Private contractor to lead search for MH370, says report

May 26, 2014 - via Joint Agency Coordination Centre

The Bluefin-21 Autonomous Underwater Vehicle is craned over the side of the Australian Defence Vessel Ocean Shield in the southern Indian Ocean during the continuing search for the missing Flight MH370, April 17, 2014. — Reuters pic

KUALA LUMPUR, May 26 — A private contractor will be engaged to help the search for the missing flight MH370, as recovery teams struggle to find evidence of the plane’s whereabouts after 80 days since it disappeared on March 8.
The Wall Street Journal reported that a public tender will be issued to bring on one contractor to coordinate an expanded undersea search covering 60,000 square kilometres in a remote part of the Indian Ocean.

Citing a person familiar with the search, the daily said the successful bidder in the two-month long tender process will be put in charge of building a team of ships, crew and technology to search for the missing Malaysia Airlines-owned plane.

The report added that the tender documents will outline basic information that includes the area to be explored, available funds and the time frame for the search, though applicants can come up with their own strategies to find the plane.

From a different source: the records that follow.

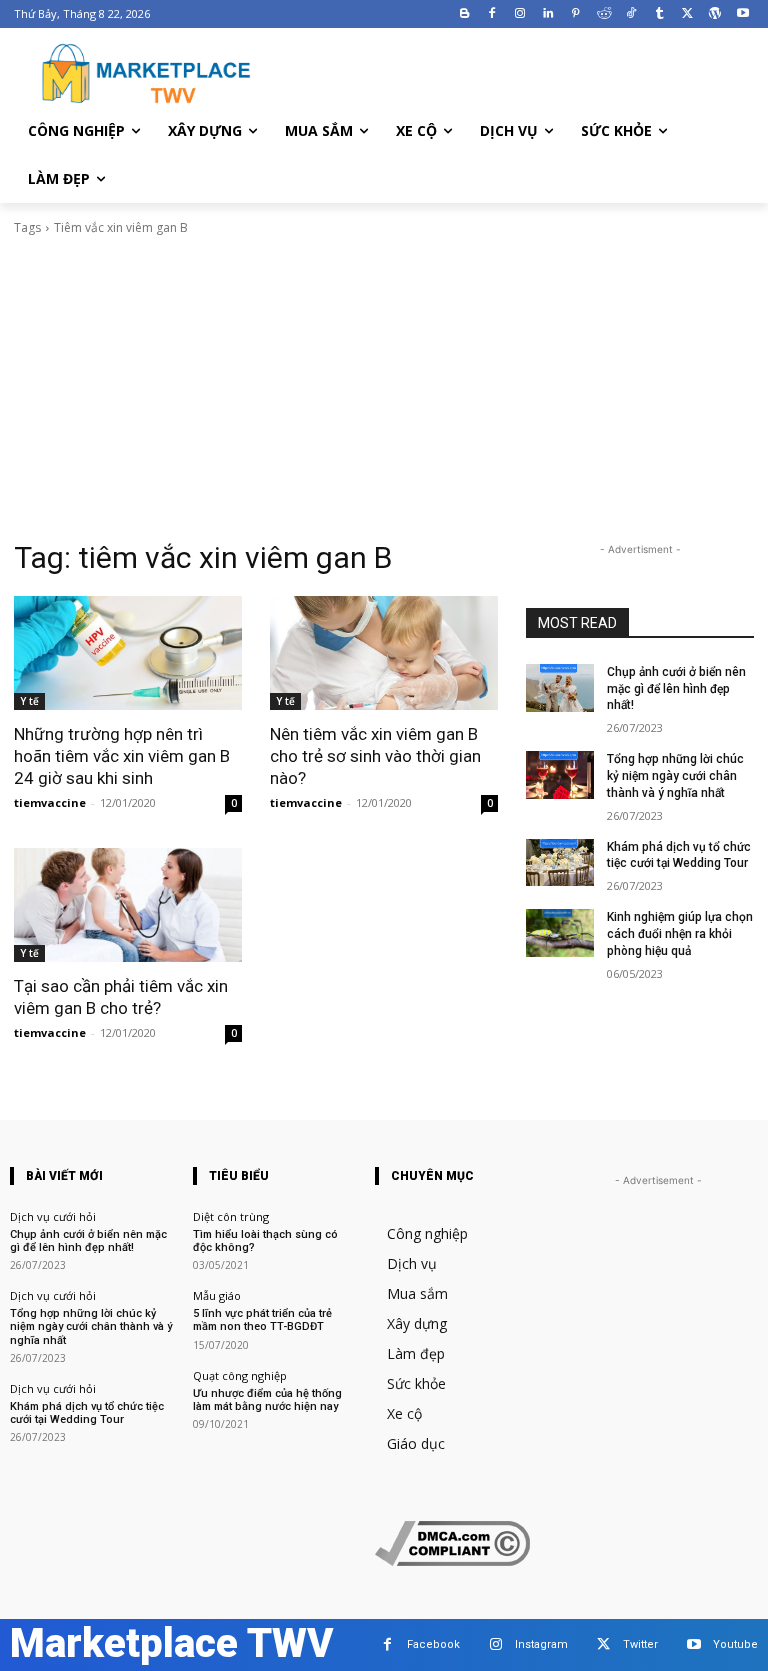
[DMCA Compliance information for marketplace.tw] (452, 1560)
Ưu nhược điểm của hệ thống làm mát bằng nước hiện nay (267, 1400)
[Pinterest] (575, 14)
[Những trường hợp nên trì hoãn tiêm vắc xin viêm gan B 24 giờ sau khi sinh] (128, 653)
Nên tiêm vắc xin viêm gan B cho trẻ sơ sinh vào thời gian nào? (375, 756)
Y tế (29, 701)
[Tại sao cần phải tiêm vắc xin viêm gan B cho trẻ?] (128, 905)
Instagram (541, 1644)
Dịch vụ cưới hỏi (53, 1216)
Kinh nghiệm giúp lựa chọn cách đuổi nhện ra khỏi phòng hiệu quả (680, 934)
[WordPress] (714, 14)
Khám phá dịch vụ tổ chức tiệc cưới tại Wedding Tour (679, 855)
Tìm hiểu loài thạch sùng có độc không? (265, 1241)
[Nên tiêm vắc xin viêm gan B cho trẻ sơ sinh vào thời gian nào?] (384, 653)
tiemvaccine (50, 802)
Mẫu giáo (217, 1295)
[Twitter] (687, 14)
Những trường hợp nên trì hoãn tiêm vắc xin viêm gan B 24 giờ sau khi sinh (122, 756)
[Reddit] (603, 14)
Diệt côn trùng (231, 1216)
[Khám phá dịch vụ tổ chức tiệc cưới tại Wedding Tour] (560, 863)
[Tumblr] (659, 14)
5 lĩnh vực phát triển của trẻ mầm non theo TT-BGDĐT (262, 1320)
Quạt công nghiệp (240, 1375)
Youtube (735, 1644)
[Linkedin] (548, 14)
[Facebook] (492, 14)
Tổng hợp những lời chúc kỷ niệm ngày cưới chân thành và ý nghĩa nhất (675, 776)
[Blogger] (464, 14)
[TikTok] (631, 14)
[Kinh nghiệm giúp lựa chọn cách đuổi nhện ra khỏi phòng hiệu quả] (560, 933)
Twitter (640, 1644)
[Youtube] (742, 14)
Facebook (433, 1644)
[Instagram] (520, 14)
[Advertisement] (384, 388)
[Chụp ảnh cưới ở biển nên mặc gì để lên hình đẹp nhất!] (560, 688)
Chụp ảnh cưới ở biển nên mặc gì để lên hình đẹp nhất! (676, 689)
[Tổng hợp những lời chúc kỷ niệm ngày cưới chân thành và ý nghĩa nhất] (560, 775)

There, however, was not mention of how much money will be made available for the tender.

The ongoing search for flight MH370 is considered the longest and most expensive in the world’s aviation history, with Reuters estimating costs to have hit RM141 million for the first month alone.

This was the same amount spent on several searches over a two-year period for Air France’s flight AF447, which crashed into the mid-Atlantic in 2009, the news wire added.

Australia, which is leading the search for MH370, has committed a ceiling amount AU$89.9 million (RM272.3 million) for the next two years.

The Beijing-bound jetliner carrying 239 people went missing not long after taking off from the Kuala Lumpur International Airport, sparking the largest international search mission the world has seen in the history of aviation disasters.

Satellite and radar data have indicated that the jetliner went down in the wild waters of the Indian Ocean, thousands of miles away from the plane’s original flight path to Beijing.

Despite a massive international search in the Indian Ocean, no trace of the missing Boeing 777 has been found.